Il cimitero del carcere di Santo Stefano: il luogo della anime sole, dove nessuno porta mai un fiore.

Il Mar Tirreno acquisisce il proprio nome dall’antico popolo dei Tirreni, meglio conosciuti come Etruschi e bagnando l’Italia, forma idealmente un triangolo rettangolo la cui ipotenusa coincide con la sua costa occidentale.
Ecco, dalla profondità di questo triangolo immaginario è emersa, svariati secoli fa, l’isola vulcanica di Santo Stefano. Questo minuscolo atollo, che scruta Ventotene da soli 2 km di distanza, ha fatto da sfondo alle narrazioni del mito di Ulisse, che proprio su quelle sponde è stato travolto dal canto ammaliante delle sirene.

Santo Stefano è sempre stata un‘isola attraente che però quasi per scherno, a causa della sua conformazione geografica, ha respinto nel tempo gli insediamenti stabili. L’ormeggio delle navi è infatti difficoltoso per via delle scogliere scoscese e dei venti avversi talvolta molto forti. A tutt’oggi l’isola è disabitata e non esistono tratte che portano fino ad essa per poterla visitare. Si può raggiungerla esclusivamente con imbarcazioni private, o in elicottero, il che la rende ancor più affascinante.

Nell’isola coesistono due anime: l’anima legata all’aspetto naturalistico caratterizzata dalla bellezza di un paesaggio senza eguali con un mare incontaminato e l’anima storica legata a quello che nel corso degli anni l’isola è diventata: un’Alcatraz italiana, prigione eterna dei corpi e delle anime degli ergastolani.
Proprio tra il 1749 e il 1795 Ferdinando IV di Borbone aveva dato il via ai lavori di realizzazione di quello che ancora oggi conosciamo come il carcere di Santo Stefano dal nome del piccolo monastero dedicato al santo omonimo, che già si trovava sull’isola. La struttura imponente era stata progettata secondo una forma circolare; l’ingegnere Francesco Carpi, aveva elaborato un edificio con lo scopo di facilitare il lavoro di un unico sorvegliante che poteva vigilare tutti i carcerati in un solo colpo d’occhio. L’edificio infatti era anche detto Panopticon, che significa letteralmente: ciò che può vedere tutto.

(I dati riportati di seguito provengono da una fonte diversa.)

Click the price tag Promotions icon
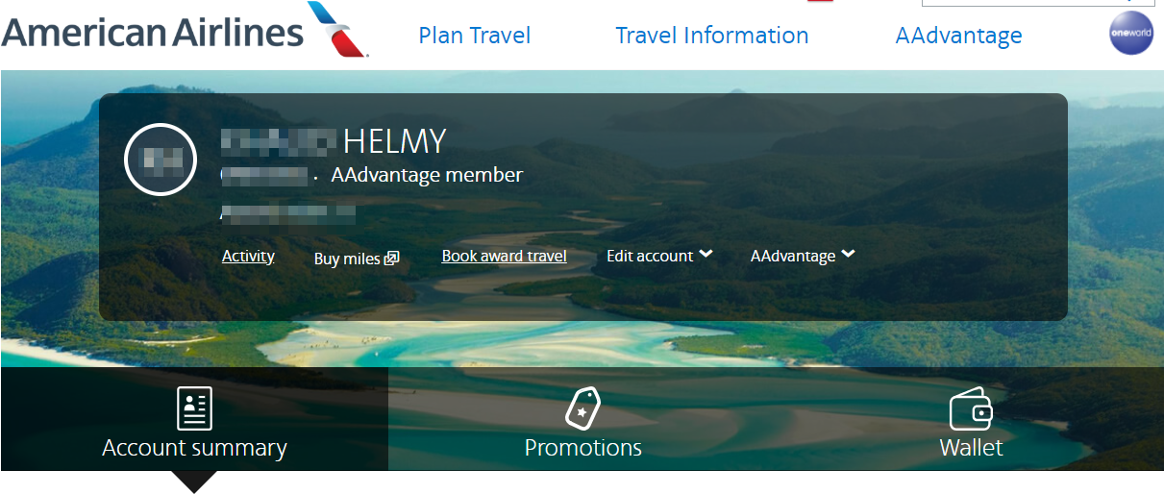click(582, 408)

I carcerati erano costantemente sorvegliati e le loro celle si affacciavano tutte verso l’interno in modo che essi non potessero vedere mai nient’altro, con un impatto psicologico devastante. Nonostante l’isola fosse circondata dal mare, dalle celle la sua vista era completamente preclusa.
Il carcere doveva detenere i criminali ma nel corso della sua storia purtroppo si è trasformato in un luogo in cui venivano portati gli individui poco graditi al potere, come coloro che si ribellavano alla dittatura. Tra tutti quelli che hanno abitato le piccole celle, il pensiero infatti va soprattutto a chi nel carcere ha scontato una pena ingiusta, che è morto per un errore umano o per seguire un ideale. Sono tanti i nomi illustri degli uomini che hanno varcato quella soglia; anche Sandro Pertini, divenuto il settimo Presidente della Repubblica Italiana dal 1978 al 1985, è stato carcerato a Santo Stefano, soffrendo la solitudine in un luogo così lontano ed isolato.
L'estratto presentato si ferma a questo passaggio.